“Cristo mismo llevó nuestros pecados en su cuerpo sobre la cruz, para que nosotros muramos al pecado y vivamos una vida de rectitud.”
1 Pedro 2,24
1 Pedro 2,24
Algunas veces me pongo a pensar en esa gran paradoja que significa para el cristiano el creer y confiar que esa cruz, centro de nuestra fe, no es señal de muerte sino por el contrario manifestación de vida. Así es, es sobre esa cruz donde muere nuestro pecado, y nosotros, nosotras, con él, para renacer a la posibilidad de una vida de rectitud.
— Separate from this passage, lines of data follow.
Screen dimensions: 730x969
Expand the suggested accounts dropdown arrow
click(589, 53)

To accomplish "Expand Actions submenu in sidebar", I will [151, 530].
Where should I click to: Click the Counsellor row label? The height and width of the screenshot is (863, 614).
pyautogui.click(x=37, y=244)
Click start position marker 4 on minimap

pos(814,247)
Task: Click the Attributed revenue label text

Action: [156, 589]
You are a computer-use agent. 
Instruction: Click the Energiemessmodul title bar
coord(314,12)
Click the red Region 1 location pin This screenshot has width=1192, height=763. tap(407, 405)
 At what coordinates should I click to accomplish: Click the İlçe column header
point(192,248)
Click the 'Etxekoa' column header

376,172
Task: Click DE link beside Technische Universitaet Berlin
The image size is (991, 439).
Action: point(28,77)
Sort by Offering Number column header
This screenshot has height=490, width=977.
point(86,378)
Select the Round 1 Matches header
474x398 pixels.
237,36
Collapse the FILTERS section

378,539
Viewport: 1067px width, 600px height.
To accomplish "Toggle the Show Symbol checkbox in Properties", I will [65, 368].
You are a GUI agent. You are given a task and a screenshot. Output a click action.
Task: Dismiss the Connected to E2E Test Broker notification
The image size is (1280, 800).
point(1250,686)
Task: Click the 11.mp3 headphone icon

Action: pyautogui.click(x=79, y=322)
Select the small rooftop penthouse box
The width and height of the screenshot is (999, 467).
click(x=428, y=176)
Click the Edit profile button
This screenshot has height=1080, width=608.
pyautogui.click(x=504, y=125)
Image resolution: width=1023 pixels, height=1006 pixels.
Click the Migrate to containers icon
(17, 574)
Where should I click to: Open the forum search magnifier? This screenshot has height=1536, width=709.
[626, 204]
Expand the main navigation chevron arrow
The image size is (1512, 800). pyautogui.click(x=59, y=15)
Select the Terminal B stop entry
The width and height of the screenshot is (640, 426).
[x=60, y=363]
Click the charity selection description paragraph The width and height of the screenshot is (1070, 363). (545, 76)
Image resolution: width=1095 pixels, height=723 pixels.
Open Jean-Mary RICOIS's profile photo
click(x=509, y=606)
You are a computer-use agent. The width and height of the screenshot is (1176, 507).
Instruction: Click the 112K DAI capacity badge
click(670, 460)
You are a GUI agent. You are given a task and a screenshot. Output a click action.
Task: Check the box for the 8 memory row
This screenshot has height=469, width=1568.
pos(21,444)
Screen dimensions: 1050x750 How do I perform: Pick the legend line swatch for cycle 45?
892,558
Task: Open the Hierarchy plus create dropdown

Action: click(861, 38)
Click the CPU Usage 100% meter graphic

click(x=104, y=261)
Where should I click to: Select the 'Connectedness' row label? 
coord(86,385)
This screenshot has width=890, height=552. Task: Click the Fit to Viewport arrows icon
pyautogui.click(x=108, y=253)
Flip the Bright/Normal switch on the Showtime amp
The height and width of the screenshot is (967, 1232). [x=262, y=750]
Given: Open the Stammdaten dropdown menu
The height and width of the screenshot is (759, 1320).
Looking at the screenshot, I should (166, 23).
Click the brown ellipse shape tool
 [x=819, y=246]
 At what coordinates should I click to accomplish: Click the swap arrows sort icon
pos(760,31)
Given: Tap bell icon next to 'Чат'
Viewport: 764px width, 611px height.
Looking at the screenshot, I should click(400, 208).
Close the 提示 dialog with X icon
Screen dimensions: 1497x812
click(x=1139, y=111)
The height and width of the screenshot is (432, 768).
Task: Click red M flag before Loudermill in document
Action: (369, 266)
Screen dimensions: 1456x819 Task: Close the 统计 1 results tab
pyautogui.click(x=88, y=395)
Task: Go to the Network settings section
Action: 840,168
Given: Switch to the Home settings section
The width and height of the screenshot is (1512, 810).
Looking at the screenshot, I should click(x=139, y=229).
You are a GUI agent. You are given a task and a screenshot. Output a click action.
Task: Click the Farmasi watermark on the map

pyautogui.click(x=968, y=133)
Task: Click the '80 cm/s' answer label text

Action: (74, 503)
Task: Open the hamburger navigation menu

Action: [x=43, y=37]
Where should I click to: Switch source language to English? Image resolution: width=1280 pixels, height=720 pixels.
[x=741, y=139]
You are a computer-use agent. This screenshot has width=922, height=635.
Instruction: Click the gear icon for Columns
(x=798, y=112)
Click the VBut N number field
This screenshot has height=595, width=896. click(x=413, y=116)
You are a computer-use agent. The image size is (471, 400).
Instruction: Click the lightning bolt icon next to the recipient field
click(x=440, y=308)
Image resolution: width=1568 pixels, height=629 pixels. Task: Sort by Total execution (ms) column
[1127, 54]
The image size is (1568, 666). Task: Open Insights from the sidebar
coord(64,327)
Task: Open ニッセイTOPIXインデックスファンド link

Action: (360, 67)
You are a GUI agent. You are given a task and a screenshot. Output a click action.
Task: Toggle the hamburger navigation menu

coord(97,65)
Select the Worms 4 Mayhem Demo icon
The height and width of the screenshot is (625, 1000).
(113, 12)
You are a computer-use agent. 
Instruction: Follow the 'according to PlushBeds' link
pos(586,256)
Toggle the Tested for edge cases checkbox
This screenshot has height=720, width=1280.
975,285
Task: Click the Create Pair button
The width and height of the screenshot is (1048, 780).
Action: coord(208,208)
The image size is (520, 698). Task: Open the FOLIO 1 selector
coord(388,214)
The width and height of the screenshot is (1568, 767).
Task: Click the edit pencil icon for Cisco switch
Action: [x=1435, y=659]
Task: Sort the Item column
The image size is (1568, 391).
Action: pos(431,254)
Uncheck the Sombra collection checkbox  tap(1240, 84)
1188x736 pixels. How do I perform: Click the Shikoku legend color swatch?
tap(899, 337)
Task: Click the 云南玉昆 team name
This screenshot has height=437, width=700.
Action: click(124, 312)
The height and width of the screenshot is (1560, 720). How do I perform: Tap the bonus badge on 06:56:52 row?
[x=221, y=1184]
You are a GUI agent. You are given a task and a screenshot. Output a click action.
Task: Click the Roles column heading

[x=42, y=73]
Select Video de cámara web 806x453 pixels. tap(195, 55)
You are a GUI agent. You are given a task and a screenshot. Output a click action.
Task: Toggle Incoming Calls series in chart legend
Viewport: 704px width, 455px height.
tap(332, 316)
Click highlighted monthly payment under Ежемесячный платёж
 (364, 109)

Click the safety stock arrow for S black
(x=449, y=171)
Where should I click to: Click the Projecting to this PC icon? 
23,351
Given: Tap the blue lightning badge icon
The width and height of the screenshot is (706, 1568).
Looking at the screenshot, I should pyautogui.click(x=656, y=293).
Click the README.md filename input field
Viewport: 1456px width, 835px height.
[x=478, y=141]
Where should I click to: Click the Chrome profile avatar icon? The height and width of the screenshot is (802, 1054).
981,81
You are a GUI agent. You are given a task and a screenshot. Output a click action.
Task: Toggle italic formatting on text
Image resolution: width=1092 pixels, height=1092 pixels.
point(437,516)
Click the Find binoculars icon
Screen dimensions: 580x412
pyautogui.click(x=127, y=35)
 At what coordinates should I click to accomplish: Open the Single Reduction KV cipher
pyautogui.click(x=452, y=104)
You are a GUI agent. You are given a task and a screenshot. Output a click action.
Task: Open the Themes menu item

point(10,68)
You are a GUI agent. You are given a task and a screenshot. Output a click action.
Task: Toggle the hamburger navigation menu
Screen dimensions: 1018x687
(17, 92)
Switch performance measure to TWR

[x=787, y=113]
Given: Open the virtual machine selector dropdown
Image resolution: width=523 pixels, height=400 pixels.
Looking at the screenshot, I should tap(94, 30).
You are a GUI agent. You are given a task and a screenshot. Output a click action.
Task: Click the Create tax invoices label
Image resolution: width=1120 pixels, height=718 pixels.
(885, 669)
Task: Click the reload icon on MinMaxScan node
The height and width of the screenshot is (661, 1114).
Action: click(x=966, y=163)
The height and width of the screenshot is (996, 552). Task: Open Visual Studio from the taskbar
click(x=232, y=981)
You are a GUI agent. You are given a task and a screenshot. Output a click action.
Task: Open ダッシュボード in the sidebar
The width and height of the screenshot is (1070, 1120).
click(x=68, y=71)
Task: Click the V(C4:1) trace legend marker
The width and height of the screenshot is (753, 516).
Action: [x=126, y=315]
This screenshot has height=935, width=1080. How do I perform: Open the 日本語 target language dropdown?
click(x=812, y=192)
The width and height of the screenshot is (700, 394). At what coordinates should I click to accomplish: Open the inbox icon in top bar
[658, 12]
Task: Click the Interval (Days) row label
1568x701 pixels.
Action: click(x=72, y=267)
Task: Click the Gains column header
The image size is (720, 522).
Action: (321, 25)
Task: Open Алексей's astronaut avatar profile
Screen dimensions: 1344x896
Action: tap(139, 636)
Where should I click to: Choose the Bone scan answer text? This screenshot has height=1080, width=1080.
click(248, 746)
Una vida donde, podamos testimoniar los gestos y las palabras de Cristo. Como leemos en el poema ‘La Cruz’ de Santa Teresa de Jesús: El alma que a Dios está toda rendida, y muy de veras del mundo desasida la cruz le es árbol de vida y de consuelo, y un camino deleitoso para el cielo. El poder vivir una vida de rectitud sólo es posible porque en esa cruz Cristo mismo ha cargado con el peso que significaba a nuestras pobres y miserables vidas el pecado. Es gracias a esa muerte que no sólo morimos al pecado sino que ‘renacemos’ a esa vida que nuestro buen Dios ha dispuesto para nosotros y nosotras. Una vida a través de la cual pueda manifestarse pequeños anticipos del reino que Jesús vino a mostrar. Que gozo y paz trae a nuestros corazones el saber que todo aquello que significa una carga y un peso sobre nuestras espaldas, todo aquello que nos separa de Dios y de nuestro hermano, nuestra hermana, todo aquello que nos impide el seguimiento y una vida en plenitud, todo eso queda crucificado allí con Cristo junto a su cruz.